Inwieweit die Sicherheitsbehörden den durch ihre Spitzel registrierten regimekritischen Äußerungen nachgingen und Repressalien an sogenannten Gerüchtemachern ausübten, wäre ein neuer Forschungsgegenstand. Wie überhaupt die Rolle von Angst und Einschüchterung für die Ausformung der Stimmungsbilder für die Naziführung genauer zu untersuchen wäre. Nicht umsonst wurden zum Zwecke der Abschreckung Schauprozesse und Todesurteile an Antifaschisten und anderen "Landesverrätern" publik gemacht, die Hitler nicht mehr folgen wollten oder sich durch ein unachtsames Wort verdächtig gemacht hatten.

Obwohl die Vorgänge in den Konzentrationslagern strenger Geheimhaltung unterlagen, waren sie im Deutschen Reich nicht unbekannt. Manches drang nach außen und war, wie aus den Naziberichten hervorgeht, Gesprächsstoff im engsten Familien- und Freundeskreis. Über "Feindsender", die abzuhören unter Todesstrafe stand, drangen ebenfalls Informationen über den Holocaust und Massenhinrichtungen ins Reich. Deutlich wird aus den Nazi-Dokumenten die Angst vieler Menschen vor dem, was dem schon aufgegeben "Endsieg" folgen wird. Die geheimen Berichte unterstreichen einerseits, dass viele Menschen nur noch widerwillig den Durchhalteparolen der Naziführung folgten, ihnen aber aus Angst vor zu erwartender Strafe durch die Sieger folgten.

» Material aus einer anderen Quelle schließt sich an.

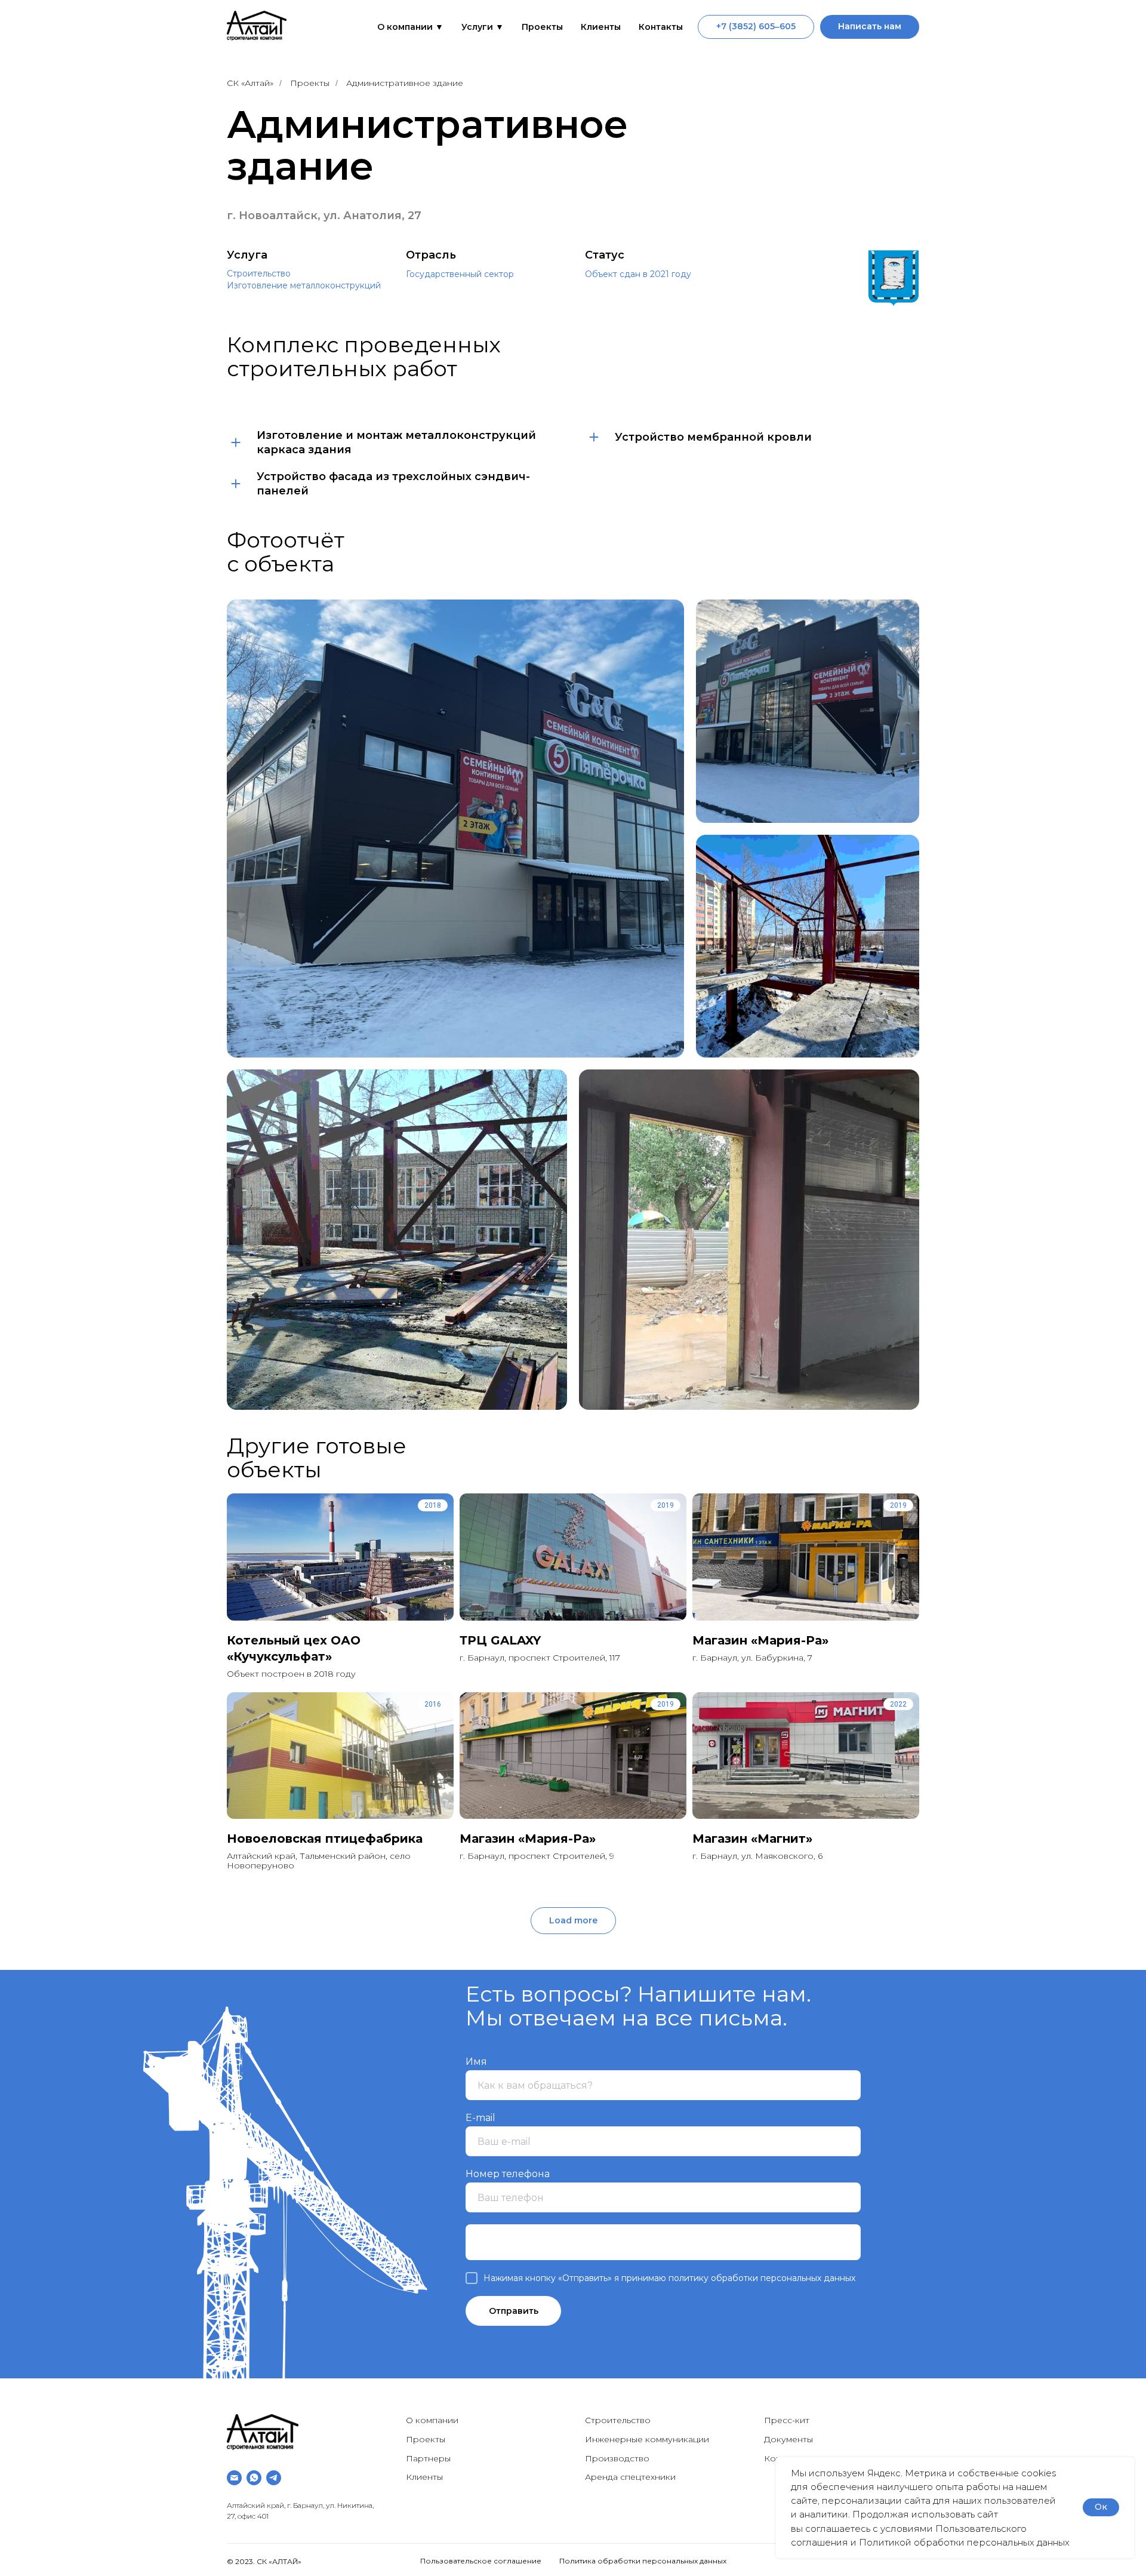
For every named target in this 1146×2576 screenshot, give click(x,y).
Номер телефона (508, 2174)
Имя (476, 2061)
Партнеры (428, 2458)
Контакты (661, 26)
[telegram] (273, 2477)
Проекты (542, 26)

Das Buch aus dem Jahr 2004 "Die Juden in den geheimen NS-Stimmungsberichten 1933-1945" behandelt ein lange tabuisiertes Thema. Es beruht auf jahrzehntelangen Recherchen in zahlreichen Archiven des In- und Auslandes über die so genannte Entjudung des Nazireiches und ihre Widerspiegelung in Berichten, die die Gestapo über die Stimmungen und Meinungen der Deutschen anfertigte. Von den Historikern Otto Dov Kulka und Eberhard Jäckel herausgegeben, erschien der 69. Band der Schriftenreihe des Bundesarchivs im Düsseldorfer Droste Verlag. Er hat 894 Seiten und kostet 74,90 Euro. Der Band und die beigefügte CD-ROM mit über 3700 Berichten enthüllen die überraschend gute und weit verbreitete Kenntnis der über die Verfolgung und Ermordung ihrer jüdischen Mitbürger. Die CD-ROM erlaubt eine detaillierte Recherche auch über die von den Behörden scharf beobachteten Versuche innerhalb der jüdischen Bevölkerung, durch stärkeres Aneinanderrücken und intensive Vereins- und Kulturarbeit dem immer stärker werdenden Druck durch die NS-Behörden standzuhalten. Sie zeigen, wie sich im Laufe des Krieges bei vielen Menschen die Meinungen zu den Maßnahmen des Regimes wandelten und zunehmende Angst vor der Rache der Sieger im Wissen um begangene Verbrechen und unentschuldbares Wegsehen aufkam. Für Historiker ist die neue Publikation durch die umfangreiche Bibliographie wichtig und die Querverweise über antijüdische Vorkommnisse und Verbrechen bis in die letzten Winkel des Hitlerreichs hinein.